Early Persistence Models

For supporting persistent objects, the simplest model is to allow all data to persist: save all data when the program terminates, and reload the data when the program runs again. This model is called core dumping [2.24], adopted by Smalltalk [2.39] and some Lisp systems [2.40].

 

An efficient solution is to introduce some semantics designating persistent objects. E [2.32], an extension of C++, introduces a new storage class, the persistent storage class, to declare objects as persistent. E designates persistence by storage class: an object is persistent if it has a persistent storage class. Objectivity/C++ [2.26] designates persistence by data type: an object is persistent if it belongs to a persistent class, a class inheriting from a predefined class ooObj. Sometimes, the persistence of Objectivity/C++ is called Persistence By Inheritance (PBI). In the two models, persistence is a property dependent of data/object type, resulting in a limited form of persistence. In the first model, objects with no persistent storage class cannot persist. In Objectivity/C++, objects not belonging to persistent classes cannot persist.

 

Besides the models above, Shore [2.28] introduces a naming mechanism to designate persistence so that an object is persistent if it is registered into a namespace.

 

Orthogonal Persistence

For supporting unlimited persistence, the concept of orthogonal persistence emerges, which treats persistence as a property independent of object type. This concept introduces three principles [2.6] as the following:

 

n         Persistence Independence: a persistence model should introduce a uniform manner of the creation and manipulation of objects irrespective of their lifetimes.

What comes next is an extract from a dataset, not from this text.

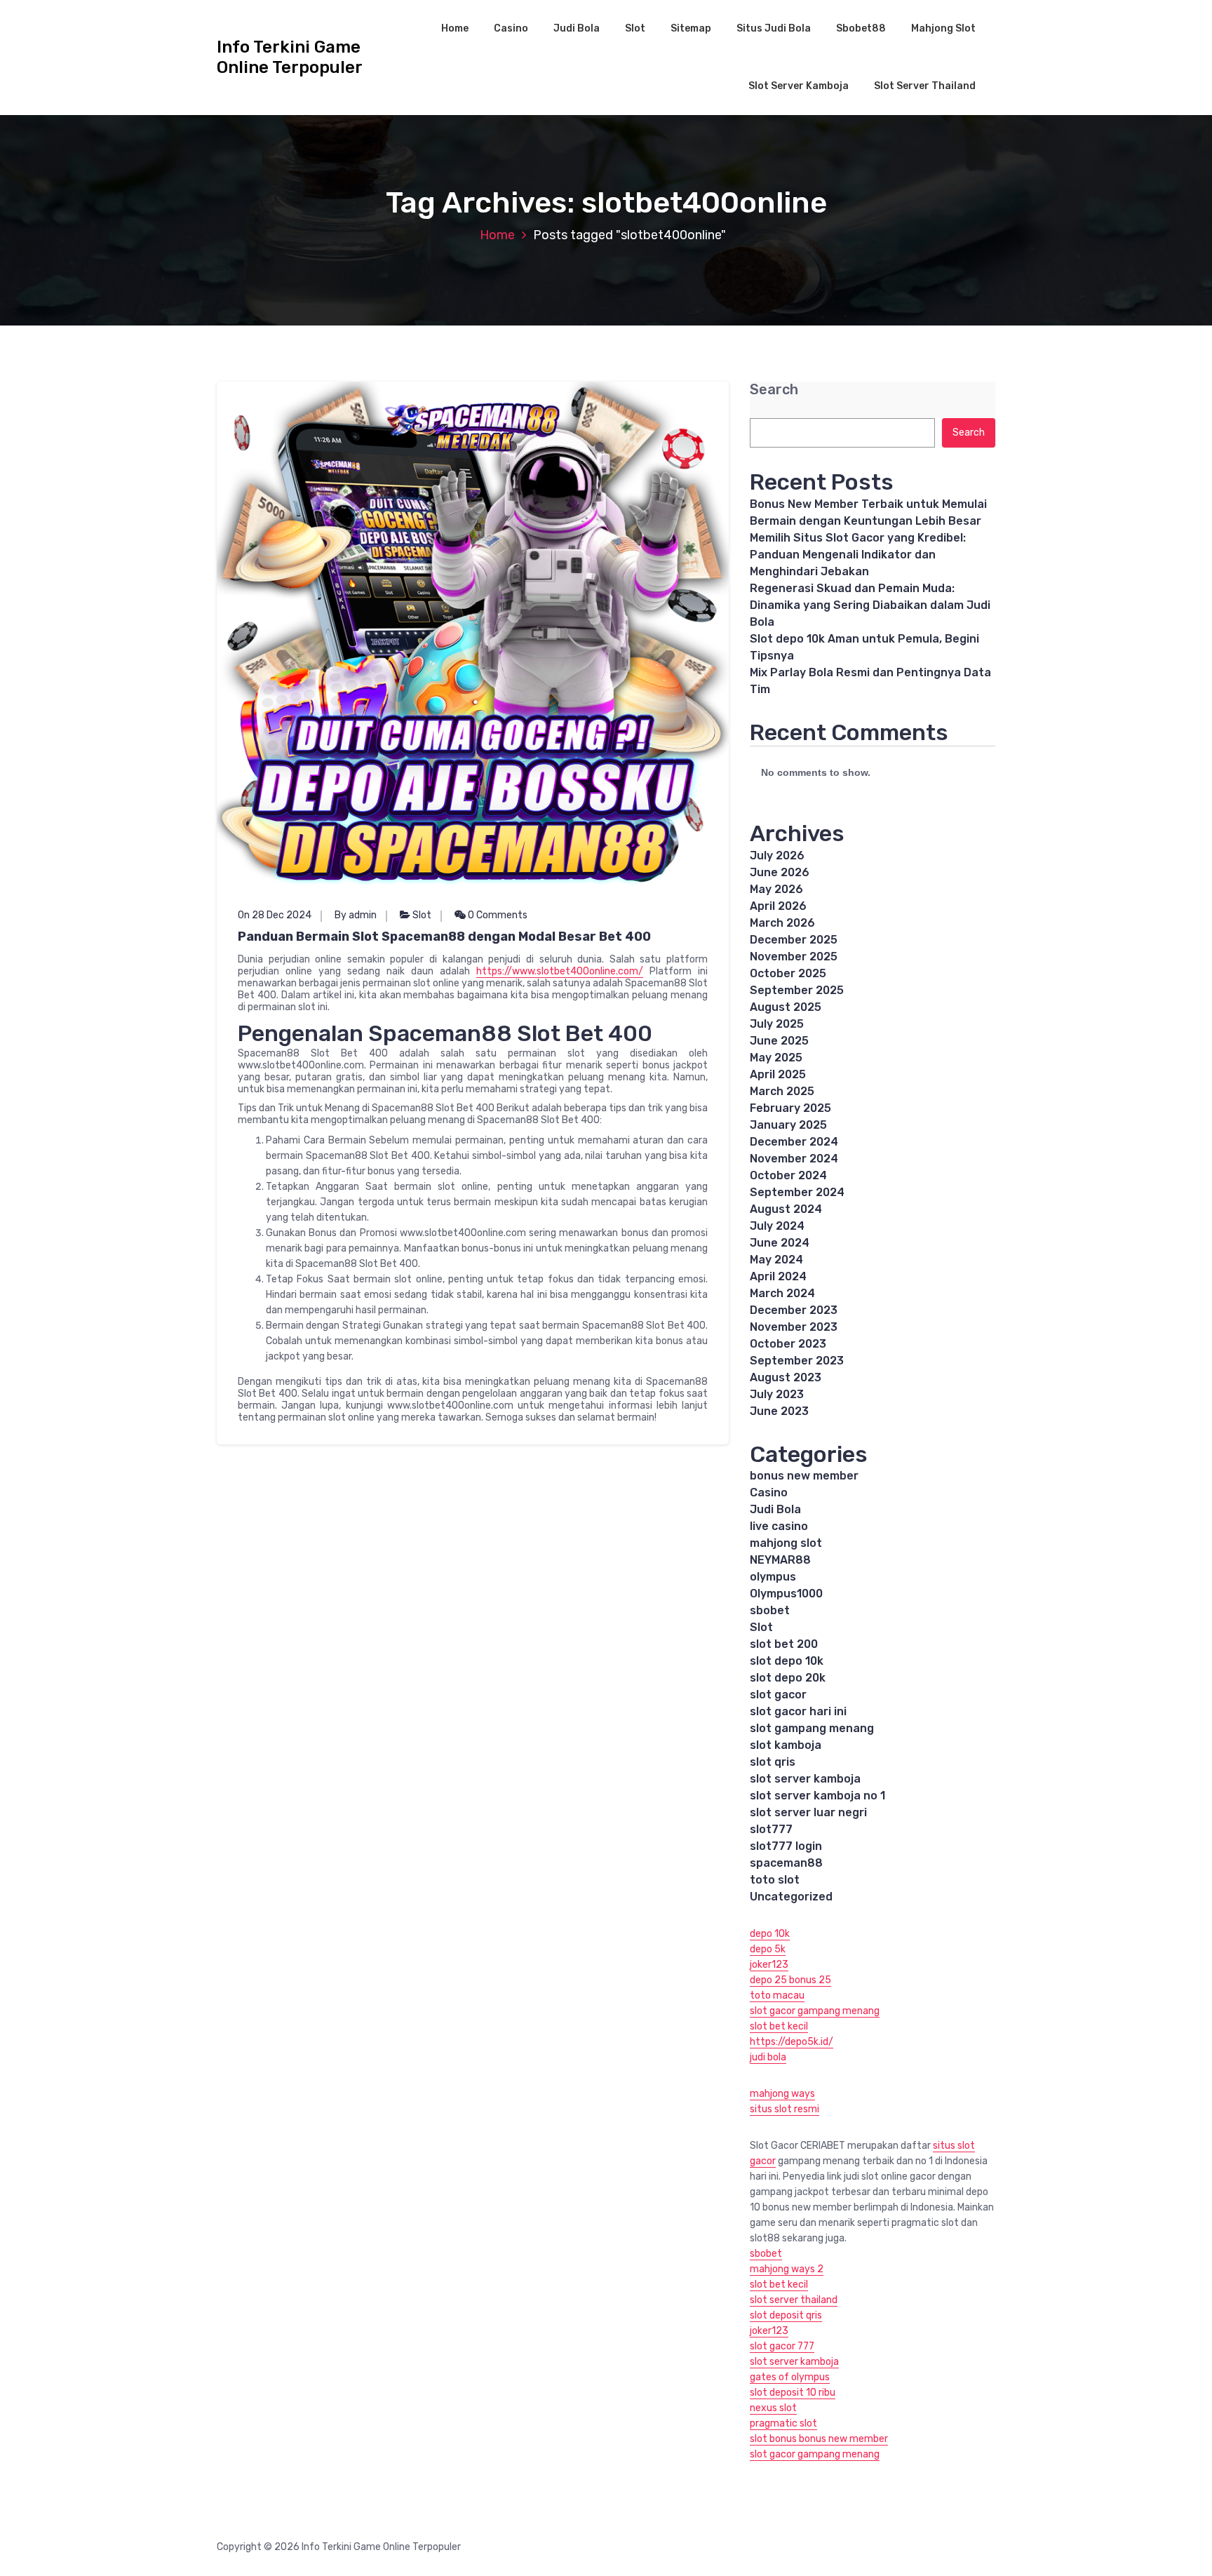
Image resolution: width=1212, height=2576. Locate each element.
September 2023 (797, 1360)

n         Data Type Orthogonality: this uniform manner should be independent of data type, i.e., it applies to all data types.

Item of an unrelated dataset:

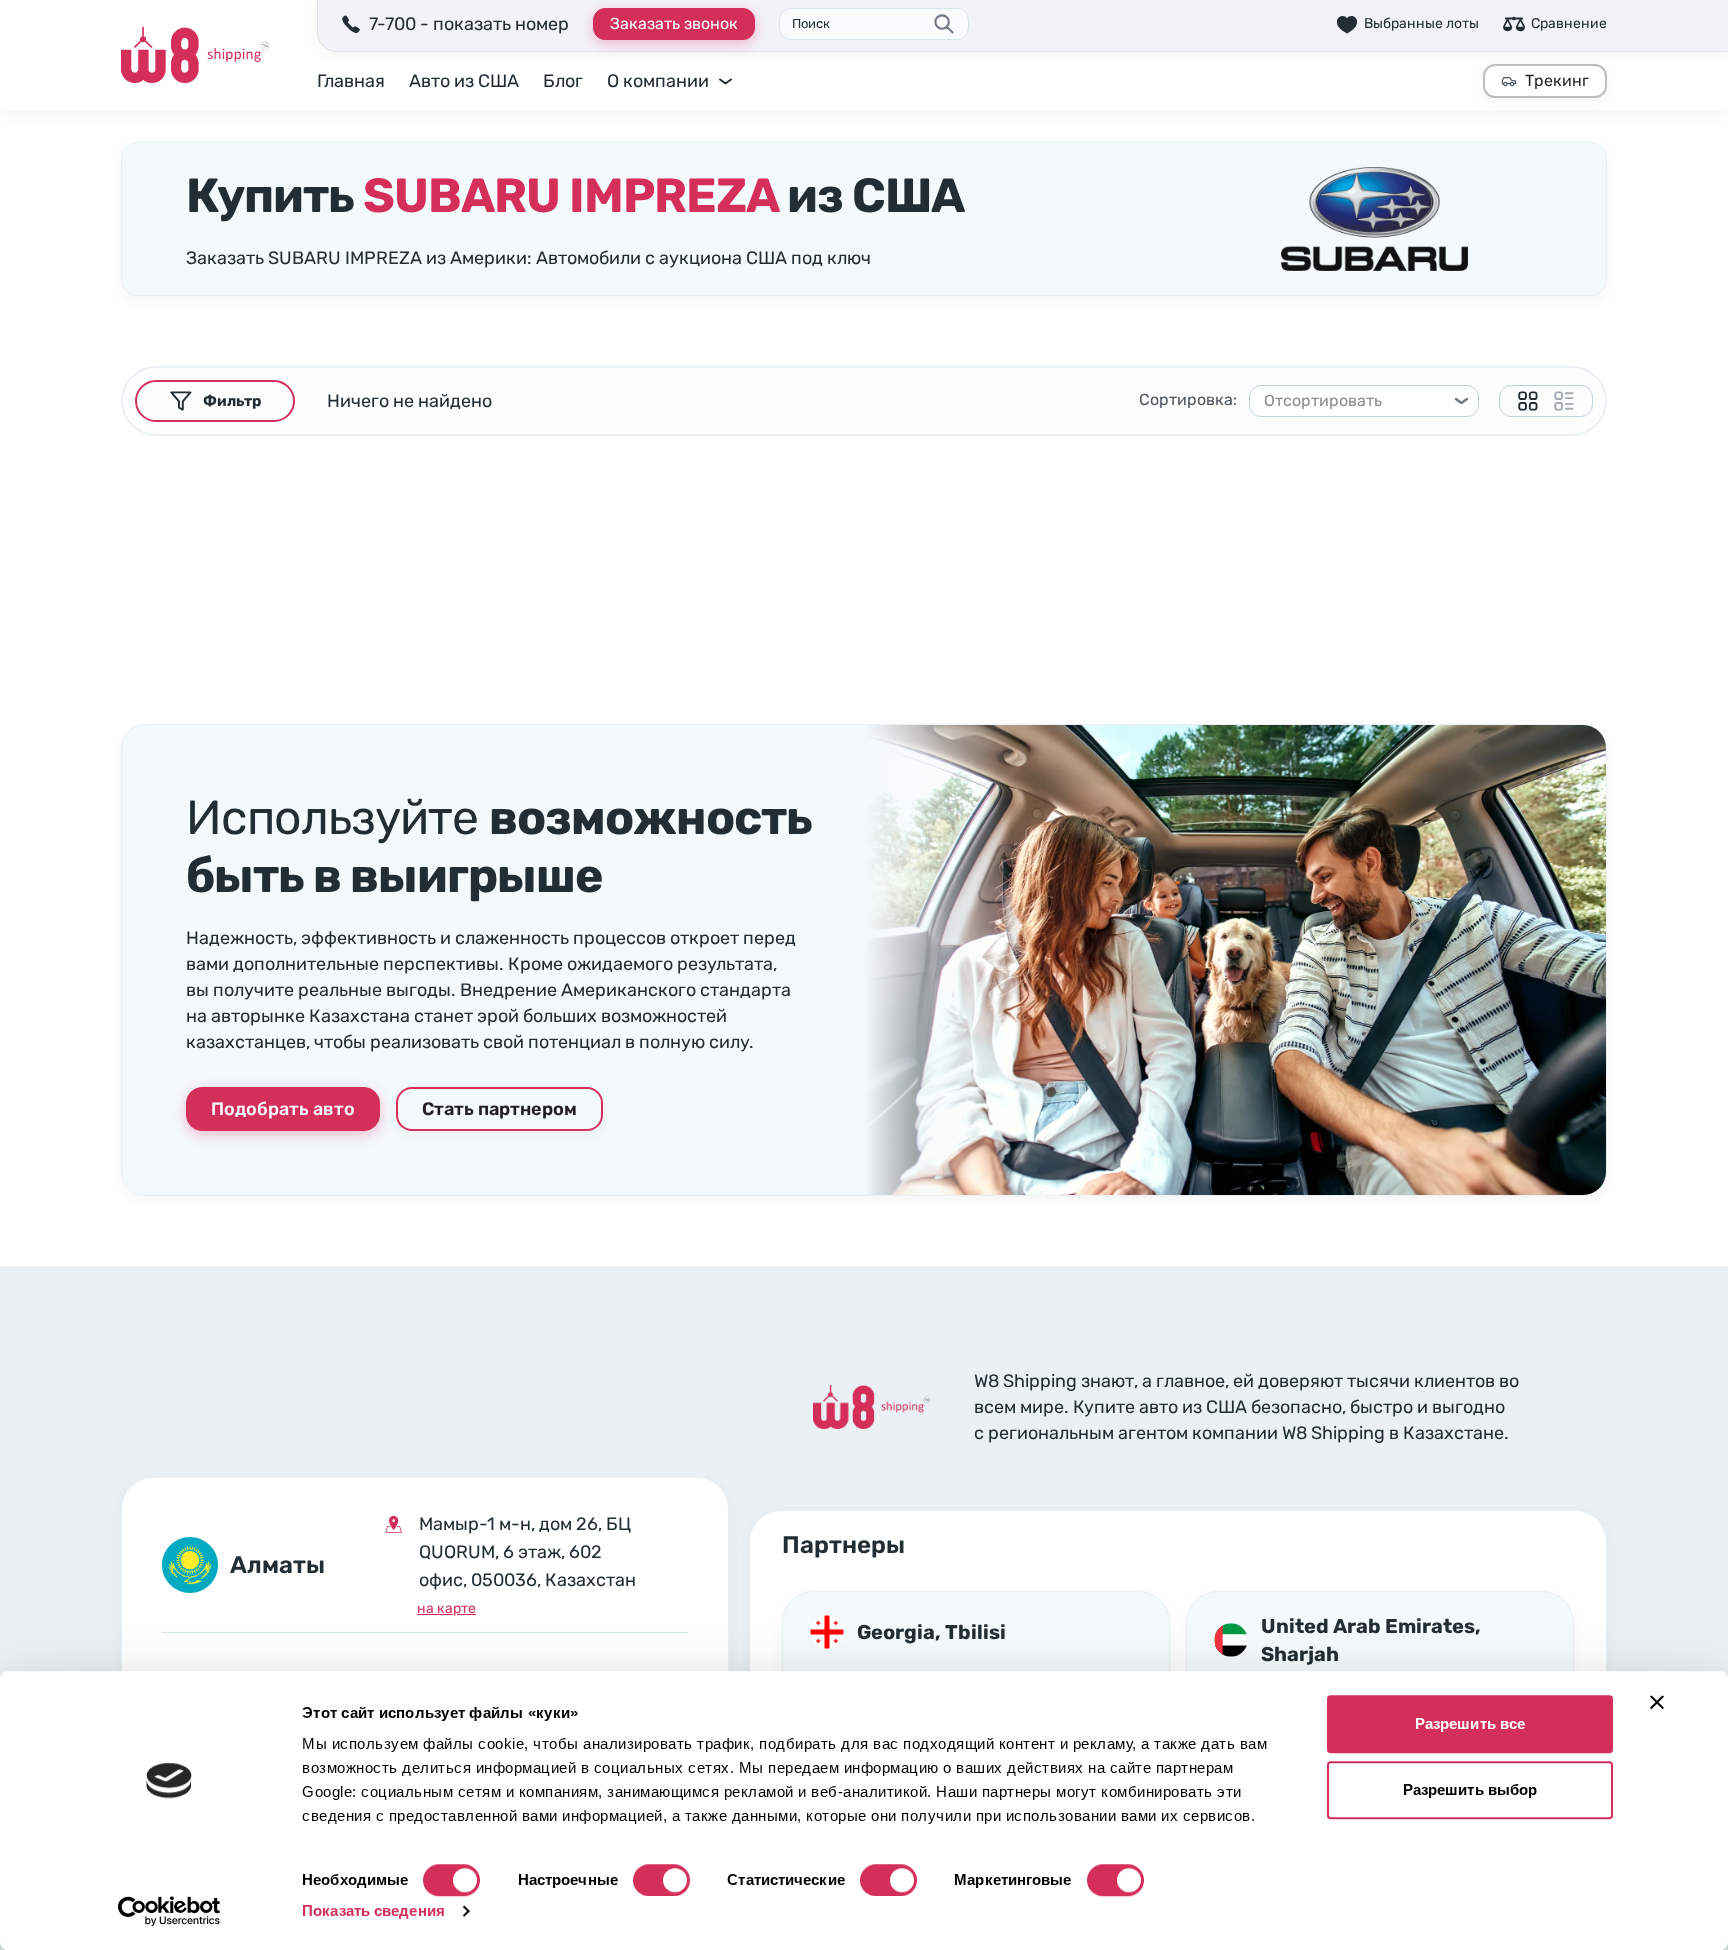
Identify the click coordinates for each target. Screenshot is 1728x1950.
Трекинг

n         Persistence Identification: the mechanism of identifying persistent objects should not be related to the type system, the storage allocation or any naming methods.

 

These principles are well supported by a persistence model named Persistence By Reachability (PBR), which is the most popular model. In PBR, an object is persistent if and only if it is reachable from a persistent root. A persistent root is a distinguished, named persistent object, from which a garbage collector can discover all reachable objects. Tightly relying on the garbage collection mechanism, a PBR system can obtain all reachability information and then decide and maintain persistent objects. In PBR, all objects can potentially be persistent objects. The drawback is that PBR tightly relies on garbage collection and requires special compiler cooperation. Therefore, PBR is not suited for C/C++.

 

Besides PBR, there are some other persistence models offering orthogonal persistence to some extent. For example, ObjectStore, Mneme, and Texas [2.13,2.35,2.36] introduce some persistent variants of the storage allocator to allocate persistent objects on a special heap. This model is sometimes called Persistence By Storage (PBS), which designates persistence by declaring the storage location: an object is persistent if it is created in a persistent heap using the persistent storage allocator.

 

Compared with PBR, PBS reduces the principle of Persistence Independence since it need explicitly declare persistence. Sometimes, the method of explicitly declaring persistence is called Persistence By Declaration (PBD), and PBS can be regarded as a kind of PBD. By explicitly declaring persistence, PBS need not discover reachability, leading to lightweight and easy implementation.

 

Persistence Transparency

To access a persistent object, the programmer need reference an object identifier (OID), which play a role of a pointer. An OID can have the same size of a pointer [2.8,], or a size larger than the size of a pointer, even an arbitrary size [2.41]. The core work of a persistent system is to translate a reference on an OID into a reference on the memory address of the object specified with the OID. It can be done eagerly: translate all OID references once a program runs [], or perform the translation on demand [], i.e., when an OID is dereferenced.

 

Multiple approaches are used to translate OID dereferences at run-time.

 

For an interpreted language like Smalltalk, the interpreter can detect an OID dereference, and use a particular way like a hash table [] to translate the OID. Some systems perform translation on each dereference. For optimizing performance, the first time an OID is translated, some systems use the obtained memory address to overwrite the OID so that all following dereferences are pointer dereferences. This approach is called pointer swizzling [].

 

For a compiled language, the persistent system can detect an OID dereference and perform pointer swizzling using page faults [] or some line code [].

 

However, pointer swizzling is a heavyweight approach, since it requires a deswizzling translation table [] to keep track of all swizzled pointers. When resident objects are saved, the translation table can ensure swizzled pointers to be deswizzled, i.e., translated into the corresponding OIDs. The translation table can be very large [], and requires complicated algorithms to ensure correct deswizzling especially when some swizzled pointers are changed []. Moreover, the fault-based pointer swizzling relies on special hardware mechanisms and operating system (OS) supports [], cannot be afforded by low-cost applications.

 

For supporting lightweight persistence, some systems [] employ smart pointers, i.e., objects belonging to some C++ template classes that overload the operator->(). All OIDs are encapsulated in smart pointers and the programmer reference OIDs through the operator->(). This operator performs the translation on each dereference. In some measure, this approach reduces the principle of Persistence Independence. However, this approach is easy to implement.